We next turn to the trial court’s finding that termination of Mother’s
parental rights to Children best served their developmental, physical, and
emotional needs and welfare under Section 2511(b). Mother argues that
Estevez’s testimony concerning Children’s needs and welfare consisted of
“rote recitations” in response to leading questions “following a DHS script.”
Mother’s Brief at 19. Mother claims that Estevez’s testimony lacked “detailed
and child-specific information necessary for the trial court to make an
appropriate assessment about whether termination would best serve the
specific needs and welfare of either C.R. or of A.R.” Id. Mother further
contends that, notwithstanding the representations of Children’s legal
interests counsel that Children expressed a desire to make the foster
residence their “forever home,” N.T., 4/21/23, at 162, counsel did not indicate
that she explored the option of a permanent legal custody (“PLC”)

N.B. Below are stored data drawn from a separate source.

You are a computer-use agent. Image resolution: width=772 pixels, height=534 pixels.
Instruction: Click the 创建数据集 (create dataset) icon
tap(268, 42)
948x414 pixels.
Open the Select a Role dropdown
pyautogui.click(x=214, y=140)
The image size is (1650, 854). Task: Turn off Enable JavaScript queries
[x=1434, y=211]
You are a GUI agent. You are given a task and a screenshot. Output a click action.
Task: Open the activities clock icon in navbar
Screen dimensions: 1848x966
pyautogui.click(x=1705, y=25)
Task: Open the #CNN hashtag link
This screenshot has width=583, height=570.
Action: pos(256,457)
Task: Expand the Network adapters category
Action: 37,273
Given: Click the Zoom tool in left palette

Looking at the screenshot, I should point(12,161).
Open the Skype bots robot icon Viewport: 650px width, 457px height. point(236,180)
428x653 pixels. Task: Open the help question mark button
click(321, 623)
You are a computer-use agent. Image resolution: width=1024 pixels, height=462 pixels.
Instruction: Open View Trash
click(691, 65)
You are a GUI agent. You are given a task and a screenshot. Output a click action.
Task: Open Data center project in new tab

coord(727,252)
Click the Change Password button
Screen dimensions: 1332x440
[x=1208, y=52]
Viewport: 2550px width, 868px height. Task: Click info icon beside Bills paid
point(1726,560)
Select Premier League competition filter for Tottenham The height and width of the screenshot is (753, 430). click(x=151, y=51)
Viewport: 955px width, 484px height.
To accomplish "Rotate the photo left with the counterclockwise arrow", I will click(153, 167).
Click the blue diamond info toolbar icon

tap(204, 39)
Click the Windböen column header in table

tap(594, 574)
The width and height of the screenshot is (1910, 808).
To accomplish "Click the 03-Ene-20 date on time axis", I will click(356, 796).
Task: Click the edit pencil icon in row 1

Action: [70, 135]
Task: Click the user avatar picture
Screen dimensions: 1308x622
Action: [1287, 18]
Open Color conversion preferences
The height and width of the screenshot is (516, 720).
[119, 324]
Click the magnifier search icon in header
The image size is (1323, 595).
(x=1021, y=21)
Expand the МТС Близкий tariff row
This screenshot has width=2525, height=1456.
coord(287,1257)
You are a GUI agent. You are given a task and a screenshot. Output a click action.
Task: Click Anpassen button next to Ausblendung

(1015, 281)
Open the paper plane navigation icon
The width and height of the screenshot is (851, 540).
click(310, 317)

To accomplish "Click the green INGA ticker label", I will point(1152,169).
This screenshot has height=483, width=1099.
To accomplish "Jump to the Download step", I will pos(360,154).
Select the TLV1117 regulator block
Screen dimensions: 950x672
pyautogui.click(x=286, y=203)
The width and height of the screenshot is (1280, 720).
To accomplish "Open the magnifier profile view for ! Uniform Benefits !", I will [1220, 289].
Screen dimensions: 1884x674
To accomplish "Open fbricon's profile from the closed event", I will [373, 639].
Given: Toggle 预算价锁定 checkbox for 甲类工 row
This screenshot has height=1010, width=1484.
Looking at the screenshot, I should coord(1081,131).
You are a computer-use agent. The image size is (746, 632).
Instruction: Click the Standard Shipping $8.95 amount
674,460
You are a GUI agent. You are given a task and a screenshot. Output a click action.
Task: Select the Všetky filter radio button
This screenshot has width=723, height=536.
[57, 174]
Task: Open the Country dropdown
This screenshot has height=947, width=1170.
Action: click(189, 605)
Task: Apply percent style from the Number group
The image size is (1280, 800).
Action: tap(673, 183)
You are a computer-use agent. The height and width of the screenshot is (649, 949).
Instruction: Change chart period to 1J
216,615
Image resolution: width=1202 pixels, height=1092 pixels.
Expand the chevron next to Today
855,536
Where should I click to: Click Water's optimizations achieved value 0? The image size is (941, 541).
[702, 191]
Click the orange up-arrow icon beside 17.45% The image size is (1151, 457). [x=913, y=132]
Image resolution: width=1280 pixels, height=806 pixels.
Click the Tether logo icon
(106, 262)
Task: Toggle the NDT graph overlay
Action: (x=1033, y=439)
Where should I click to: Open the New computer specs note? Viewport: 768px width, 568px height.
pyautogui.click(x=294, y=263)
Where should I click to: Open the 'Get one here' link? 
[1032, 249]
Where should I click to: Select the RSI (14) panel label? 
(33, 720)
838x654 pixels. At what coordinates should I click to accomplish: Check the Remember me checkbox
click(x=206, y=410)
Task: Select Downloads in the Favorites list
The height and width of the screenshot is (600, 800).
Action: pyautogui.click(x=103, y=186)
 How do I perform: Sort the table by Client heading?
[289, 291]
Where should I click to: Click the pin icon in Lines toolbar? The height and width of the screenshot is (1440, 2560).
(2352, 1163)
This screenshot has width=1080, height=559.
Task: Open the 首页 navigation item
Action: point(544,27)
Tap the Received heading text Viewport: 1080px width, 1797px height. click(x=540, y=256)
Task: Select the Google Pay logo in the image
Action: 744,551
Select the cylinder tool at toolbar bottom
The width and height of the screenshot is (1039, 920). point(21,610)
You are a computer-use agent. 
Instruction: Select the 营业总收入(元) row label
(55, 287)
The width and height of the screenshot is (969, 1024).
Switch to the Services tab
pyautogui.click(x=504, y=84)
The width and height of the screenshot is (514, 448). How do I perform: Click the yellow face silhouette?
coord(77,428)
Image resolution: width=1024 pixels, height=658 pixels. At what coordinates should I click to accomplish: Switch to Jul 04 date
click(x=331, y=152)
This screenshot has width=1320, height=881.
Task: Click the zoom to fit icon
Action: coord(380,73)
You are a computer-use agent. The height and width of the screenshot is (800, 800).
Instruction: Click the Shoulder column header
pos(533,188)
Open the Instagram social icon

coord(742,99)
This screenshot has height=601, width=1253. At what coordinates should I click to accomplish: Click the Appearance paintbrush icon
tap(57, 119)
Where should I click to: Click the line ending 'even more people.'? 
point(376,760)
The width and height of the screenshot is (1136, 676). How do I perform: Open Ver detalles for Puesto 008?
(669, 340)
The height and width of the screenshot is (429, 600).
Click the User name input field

arrangement to guarantee that Children would have continued visitation with
their older sister and Mother. Mother argues that “an inquiry should have
been made by the [trial] court to determine the best extent possible what
[Children’s] wishes are.” Mother’s Brief at 20.
The trial court addressed Children’s needs and welfare as follows:
Based on the evidence [presented at the termination hearing], th[e trial c]ourt determined that the Children would not suffer any irreparable harm if Mother’s parental rights were terminated.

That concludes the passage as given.